### Required action
Only the lines containing "accomplish" should appear in the answer, copied from the listing below.

- - -

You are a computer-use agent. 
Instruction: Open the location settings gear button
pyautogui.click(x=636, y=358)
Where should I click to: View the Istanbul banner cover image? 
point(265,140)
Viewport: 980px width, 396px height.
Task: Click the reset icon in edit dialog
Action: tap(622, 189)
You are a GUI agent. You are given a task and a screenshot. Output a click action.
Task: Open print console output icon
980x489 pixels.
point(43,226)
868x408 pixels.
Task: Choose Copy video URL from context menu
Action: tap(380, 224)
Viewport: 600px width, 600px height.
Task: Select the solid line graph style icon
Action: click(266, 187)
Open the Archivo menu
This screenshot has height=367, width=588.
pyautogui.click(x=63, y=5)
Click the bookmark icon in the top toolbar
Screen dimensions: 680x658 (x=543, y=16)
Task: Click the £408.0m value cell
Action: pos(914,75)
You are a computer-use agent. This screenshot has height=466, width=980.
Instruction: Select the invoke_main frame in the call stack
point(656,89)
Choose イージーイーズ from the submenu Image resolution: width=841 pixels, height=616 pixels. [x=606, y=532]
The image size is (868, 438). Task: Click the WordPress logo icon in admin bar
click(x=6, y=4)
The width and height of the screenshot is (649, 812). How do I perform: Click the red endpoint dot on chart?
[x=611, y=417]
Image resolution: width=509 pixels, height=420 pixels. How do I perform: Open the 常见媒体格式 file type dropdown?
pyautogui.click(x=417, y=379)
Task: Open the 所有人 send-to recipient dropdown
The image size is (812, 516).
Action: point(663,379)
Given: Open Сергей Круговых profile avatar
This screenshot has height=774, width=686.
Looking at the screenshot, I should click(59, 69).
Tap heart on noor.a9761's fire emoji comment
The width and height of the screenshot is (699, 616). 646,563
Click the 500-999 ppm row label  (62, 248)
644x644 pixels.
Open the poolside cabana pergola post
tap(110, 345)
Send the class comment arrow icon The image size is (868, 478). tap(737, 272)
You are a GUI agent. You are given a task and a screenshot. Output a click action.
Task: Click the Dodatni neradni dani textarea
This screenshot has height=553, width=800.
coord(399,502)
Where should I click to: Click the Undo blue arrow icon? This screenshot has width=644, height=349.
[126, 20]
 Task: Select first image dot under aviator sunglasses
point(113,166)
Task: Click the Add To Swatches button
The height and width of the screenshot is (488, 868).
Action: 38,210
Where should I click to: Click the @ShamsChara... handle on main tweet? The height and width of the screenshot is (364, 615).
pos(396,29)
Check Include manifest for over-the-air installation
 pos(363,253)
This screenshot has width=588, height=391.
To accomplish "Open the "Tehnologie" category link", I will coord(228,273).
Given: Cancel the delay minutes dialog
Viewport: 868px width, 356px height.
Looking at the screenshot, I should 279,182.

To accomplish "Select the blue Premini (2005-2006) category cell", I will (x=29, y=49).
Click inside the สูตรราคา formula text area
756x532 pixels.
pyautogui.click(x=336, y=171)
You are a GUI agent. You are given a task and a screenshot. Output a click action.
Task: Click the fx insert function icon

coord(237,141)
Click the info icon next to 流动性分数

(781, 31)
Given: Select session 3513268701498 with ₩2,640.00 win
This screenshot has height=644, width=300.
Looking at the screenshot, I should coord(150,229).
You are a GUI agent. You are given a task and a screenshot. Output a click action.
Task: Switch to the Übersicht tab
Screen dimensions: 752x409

- - -

### Response
To accomplish "Open the "Tehnologie" category link", I will coord(228,273).
To accomplish "Select the blue Premini (2005-2006) category cell", I will (x=29, y=49).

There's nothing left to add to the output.